I walked through the polished glass double doors of my new semi-favorite department store filled with such hope. Just like famous pregnant women, I knew my-glowing-self would breeze through pregnancy with style and poise. (Technically I am still applying shimmer powder to capture that glowing look, but no one needs to know that.) I knew other pregnant women would look at me in their sweatpants and instantly be filled with envy because I looked like a pregnant superstar. Thankfully, I'm not huge yet. Although the people at the gym, cast their judgement, the rest of the world minus my present wardrobe is just beginning to notice the baby bump. So this could only be a positive experience. However, my bubble deflated into a thousand soup suds in the dressing room. (Side note: Every time I type the word bubble I am reminded of my first AOL screen name BubblesLB - I rocked that screen name until I revamped it into the sexy SunkistdaisE.)

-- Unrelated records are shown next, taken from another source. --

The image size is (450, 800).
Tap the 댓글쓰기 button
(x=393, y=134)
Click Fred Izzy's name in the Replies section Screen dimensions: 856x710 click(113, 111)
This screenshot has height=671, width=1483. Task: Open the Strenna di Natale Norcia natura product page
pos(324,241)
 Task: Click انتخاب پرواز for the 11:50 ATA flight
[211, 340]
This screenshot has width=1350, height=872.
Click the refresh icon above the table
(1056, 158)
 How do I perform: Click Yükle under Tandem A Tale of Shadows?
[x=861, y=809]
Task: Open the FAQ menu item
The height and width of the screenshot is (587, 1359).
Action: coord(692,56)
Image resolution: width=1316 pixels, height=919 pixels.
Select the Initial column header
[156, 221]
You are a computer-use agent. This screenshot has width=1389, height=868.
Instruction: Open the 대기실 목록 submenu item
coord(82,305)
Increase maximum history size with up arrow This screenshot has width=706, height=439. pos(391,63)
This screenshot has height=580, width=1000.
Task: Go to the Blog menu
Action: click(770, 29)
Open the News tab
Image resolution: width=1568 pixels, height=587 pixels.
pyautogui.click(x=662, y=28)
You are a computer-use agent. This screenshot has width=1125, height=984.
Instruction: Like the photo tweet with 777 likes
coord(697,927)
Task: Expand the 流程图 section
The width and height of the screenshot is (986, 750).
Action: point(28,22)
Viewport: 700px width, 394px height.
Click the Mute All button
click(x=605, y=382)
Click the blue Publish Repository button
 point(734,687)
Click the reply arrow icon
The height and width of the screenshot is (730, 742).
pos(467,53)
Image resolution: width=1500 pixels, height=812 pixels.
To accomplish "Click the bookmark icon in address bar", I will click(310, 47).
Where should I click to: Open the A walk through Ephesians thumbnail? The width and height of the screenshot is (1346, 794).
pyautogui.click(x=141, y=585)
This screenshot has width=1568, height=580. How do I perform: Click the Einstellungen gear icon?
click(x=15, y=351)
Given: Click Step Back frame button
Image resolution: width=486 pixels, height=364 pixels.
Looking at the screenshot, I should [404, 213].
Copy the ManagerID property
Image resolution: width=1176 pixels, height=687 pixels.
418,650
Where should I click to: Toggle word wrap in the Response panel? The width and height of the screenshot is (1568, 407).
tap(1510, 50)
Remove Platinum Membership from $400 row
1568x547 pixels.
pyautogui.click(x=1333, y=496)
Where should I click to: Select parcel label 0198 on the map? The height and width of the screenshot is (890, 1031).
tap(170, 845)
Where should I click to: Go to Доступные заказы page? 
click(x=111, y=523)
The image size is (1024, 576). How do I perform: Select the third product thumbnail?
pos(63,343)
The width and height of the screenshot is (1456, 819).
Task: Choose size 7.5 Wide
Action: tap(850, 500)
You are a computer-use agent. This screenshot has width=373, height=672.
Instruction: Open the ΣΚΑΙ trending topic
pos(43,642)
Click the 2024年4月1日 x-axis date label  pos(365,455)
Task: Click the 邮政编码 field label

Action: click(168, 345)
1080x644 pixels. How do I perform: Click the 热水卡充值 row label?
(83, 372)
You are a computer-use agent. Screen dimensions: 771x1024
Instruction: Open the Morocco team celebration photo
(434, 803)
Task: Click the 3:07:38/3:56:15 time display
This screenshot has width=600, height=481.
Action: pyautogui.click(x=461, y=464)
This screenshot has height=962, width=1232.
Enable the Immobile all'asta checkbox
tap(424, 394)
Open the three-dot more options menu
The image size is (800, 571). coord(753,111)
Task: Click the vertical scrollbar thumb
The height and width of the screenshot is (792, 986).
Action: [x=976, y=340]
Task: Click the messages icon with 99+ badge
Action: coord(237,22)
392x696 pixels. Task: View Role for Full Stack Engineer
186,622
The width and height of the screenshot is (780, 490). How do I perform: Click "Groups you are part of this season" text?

Back to the matter at hand. Nothing fits. Nothing. Absolutely Nothing. I thought larger sizes would be the solution and then I could just have everything altered after my extra weight departed and I would be stuck with pregnant clothes that I would never wear again. Wrong. Larger sizes swallowed me, which wasn't flattering. Although the skinniest parts of my body, my wrists and ankles, were still being accentuated, I looked like an over-sized version of one of my beloved Olsen twins.  If only old people had babies, then there would be a maternity store in the Retirement Community. I left the clothing section empty handed, and today I changed into gym shorts at work ... shameful I know! I decided that I didn't want to be one of those women who just buys shoes because clothes don't fit them, so I spent my birthday money on makeup.